(Data to examine begins)
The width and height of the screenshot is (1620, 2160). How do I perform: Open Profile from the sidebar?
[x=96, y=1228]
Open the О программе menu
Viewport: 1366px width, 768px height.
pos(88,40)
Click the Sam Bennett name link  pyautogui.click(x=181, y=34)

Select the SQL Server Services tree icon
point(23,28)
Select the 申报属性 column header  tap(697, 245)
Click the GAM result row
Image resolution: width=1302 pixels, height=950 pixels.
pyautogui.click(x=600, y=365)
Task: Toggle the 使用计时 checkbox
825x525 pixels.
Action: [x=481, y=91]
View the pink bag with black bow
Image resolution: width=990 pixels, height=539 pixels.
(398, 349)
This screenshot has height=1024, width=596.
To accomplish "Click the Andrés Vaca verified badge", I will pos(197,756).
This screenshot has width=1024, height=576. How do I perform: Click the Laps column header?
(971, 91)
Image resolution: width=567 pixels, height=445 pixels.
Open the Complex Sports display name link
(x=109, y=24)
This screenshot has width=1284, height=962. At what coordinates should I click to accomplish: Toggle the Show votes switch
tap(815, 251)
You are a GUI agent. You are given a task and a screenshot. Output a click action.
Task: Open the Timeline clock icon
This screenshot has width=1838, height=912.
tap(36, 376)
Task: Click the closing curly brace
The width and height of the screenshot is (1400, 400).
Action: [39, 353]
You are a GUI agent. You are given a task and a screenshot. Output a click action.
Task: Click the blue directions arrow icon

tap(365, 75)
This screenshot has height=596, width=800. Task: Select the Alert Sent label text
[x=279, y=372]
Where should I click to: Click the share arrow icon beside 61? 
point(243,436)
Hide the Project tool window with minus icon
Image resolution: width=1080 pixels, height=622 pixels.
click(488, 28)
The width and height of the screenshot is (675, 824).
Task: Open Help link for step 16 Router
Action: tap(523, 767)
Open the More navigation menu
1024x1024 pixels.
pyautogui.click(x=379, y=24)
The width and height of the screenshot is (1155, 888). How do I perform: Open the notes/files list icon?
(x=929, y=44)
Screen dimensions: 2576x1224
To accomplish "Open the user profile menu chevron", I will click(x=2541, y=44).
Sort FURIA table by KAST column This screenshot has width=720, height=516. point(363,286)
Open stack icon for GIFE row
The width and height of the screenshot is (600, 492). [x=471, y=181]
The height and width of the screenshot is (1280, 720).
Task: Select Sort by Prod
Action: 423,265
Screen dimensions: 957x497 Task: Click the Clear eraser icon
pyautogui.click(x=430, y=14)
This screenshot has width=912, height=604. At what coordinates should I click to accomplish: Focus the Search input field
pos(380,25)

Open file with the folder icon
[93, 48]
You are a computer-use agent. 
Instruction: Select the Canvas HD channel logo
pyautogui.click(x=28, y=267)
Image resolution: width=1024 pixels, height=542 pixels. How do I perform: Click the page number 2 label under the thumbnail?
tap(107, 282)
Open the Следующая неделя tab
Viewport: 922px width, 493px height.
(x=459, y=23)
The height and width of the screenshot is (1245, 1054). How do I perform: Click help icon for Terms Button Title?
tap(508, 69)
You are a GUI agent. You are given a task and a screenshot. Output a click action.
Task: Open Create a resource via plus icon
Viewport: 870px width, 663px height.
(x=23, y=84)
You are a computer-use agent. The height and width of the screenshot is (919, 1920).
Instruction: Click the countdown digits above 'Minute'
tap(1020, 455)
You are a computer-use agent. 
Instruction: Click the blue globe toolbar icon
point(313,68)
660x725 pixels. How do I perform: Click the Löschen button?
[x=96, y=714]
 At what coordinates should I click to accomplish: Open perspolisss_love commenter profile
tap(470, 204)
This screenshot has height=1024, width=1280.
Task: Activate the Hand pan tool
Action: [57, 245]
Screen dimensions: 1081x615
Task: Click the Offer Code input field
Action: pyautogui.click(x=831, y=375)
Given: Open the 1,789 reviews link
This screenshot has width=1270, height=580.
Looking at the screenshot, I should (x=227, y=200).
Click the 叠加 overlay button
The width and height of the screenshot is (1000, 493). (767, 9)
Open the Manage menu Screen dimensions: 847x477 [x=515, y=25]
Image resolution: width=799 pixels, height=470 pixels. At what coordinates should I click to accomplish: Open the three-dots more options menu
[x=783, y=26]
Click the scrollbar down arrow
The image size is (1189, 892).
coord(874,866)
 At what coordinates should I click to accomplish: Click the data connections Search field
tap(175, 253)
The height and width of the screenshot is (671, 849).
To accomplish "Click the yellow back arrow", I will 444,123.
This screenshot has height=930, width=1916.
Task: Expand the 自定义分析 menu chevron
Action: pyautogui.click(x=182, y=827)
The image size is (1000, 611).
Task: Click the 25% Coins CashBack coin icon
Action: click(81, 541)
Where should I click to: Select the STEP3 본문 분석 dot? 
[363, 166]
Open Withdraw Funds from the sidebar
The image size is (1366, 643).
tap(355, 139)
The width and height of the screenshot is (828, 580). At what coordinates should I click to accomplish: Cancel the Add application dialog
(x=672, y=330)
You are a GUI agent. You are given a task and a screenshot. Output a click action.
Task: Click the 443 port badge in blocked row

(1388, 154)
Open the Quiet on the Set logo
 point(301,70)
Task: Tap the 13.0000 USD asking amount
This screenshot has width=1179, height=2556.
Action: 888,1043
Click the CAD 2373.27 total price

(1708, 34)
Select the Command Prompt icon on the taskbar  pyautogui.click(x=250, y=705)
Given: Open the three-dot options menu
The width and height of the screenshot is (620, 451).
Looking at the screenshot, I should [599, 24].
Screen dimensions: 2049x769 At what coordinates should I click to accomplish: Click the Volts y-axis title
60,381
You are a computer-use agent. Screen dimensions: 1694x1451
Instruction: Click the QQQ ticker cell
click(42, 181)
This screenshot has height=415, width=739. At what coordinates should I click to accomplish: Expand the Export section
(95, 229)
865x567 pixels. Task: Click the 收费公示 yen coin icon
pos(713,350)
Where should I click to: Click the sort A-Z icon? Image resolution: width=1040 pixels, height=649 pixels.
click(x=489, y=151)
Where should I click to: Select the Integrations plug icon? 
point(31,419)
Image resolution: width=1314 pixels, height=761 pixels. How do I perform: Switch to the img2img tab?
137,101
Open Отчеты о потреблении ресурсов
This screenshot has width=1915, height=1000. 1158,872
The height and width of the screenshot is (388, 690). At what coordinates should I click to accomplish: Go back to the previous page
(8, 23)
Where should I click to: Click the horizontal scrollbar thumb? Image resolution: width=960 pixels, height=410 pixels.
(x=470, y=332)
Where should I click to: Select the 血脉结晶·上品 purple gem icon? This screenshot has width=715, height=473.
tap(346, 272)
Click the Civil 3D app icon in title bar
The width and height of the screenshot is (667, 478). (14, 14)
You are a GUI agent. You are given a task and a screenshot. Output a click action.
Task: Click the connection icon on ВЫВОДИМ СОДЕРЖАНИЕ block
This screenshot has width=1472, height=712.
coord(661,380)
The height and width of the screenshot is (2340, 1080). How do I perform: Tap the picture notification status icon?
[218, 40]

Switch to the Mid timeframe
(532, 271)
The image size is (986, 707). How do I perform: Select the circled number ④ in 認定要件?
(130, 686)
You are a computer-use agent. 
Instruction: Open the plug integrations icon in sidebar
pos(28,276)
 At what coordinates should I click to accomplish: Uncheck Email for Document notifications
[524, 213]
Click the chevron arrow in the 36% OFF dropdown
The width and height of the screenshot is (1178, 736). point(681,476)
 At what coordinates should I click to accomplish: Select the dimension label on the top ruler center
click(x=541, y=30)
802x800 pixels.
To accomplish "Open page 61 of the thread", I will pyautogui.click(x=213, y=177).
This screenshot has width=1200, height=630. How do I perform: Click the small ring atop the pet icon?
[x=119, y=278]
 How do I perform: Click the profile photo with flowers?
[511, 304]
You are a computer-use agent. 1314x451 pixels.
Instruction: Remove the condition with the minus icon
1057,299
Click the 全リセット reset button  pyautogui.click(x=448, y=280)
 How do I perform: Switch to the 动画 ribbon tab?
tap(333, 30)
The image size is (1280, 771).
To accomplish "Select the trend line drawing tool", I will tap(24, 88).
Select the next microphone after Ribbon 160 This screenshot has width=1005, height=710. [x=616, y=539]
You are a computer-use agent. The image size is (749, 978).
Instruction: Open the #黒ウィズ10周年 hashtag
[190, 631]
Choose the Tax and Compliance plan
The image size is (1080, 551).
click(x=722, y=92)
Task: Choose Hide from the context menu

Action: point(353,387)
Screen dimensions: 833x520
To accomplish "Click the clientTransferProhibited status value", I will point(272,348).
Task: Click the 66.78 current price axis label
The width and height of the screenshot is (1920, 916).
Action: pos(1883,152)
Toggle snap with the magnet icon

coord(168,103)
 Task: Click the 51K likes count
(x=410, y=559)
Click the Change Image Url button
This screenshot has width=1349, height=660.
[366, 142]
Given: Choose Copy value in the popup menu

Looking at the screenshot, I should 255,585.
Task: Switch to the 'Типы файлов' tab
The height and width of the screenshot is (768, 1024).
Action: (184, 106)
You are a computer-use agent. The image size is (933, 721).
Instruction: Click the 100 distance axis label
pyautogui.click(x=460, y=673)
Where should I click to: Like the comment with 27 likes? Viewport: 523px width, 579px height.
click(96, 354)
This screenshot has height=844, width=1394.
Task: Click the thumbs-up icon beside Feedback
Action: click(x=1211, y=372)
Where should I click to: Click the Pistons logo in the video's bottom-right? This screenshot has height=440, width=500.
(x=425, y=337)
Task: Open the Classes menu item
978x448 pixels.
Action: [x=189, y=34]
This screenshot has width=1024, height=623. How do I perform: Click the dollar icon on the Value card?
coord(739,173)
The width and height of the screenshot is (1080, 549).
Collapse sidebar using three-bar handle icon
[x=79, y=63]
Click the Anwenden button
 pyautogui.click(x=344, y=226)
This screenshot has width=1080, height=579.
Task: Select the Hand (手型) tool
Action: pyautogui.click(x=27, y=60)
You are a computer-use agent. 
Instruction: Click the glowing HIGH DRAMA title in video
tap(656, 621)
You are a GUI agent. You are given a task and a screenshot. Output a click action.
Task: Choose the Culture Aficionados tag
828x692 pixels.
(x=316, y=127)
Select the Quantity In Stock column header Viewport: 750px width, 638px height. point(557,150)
(Data to examine ends)
**Exercise goal:**
From the records above, quote only the lines running from the line with "You are a computer-use agent. The height" to the line with "Given: Open the 1,789 reviews link", both lines included.

**Exercise output:**
You are a computer-use agent. The height and width of the screenshot is (919, 1920).
Instruction: Click the countdown digits above 'Minute'
tap(1020, 455)
You are a computer-use agent. 
Instruction: Click the blue globe toolbar icon
point(313,68)
660x725 pixels. How do I perform: Click the Löschen button?
[x=96, y=714]
 At what coordinates should I click to accomplish: Open perspolisss_love commenter profile
tap(470, 204)
This screenshot has height=1024, width=1280.
Task: Activate the Hand pan tool
Action: [57, 245]
Screen dimensions: 1081x615
Task: Click the Offer Code input field
Action: pyautogui.click(x=831, y=375)
Given: Open the 1,789 reviews link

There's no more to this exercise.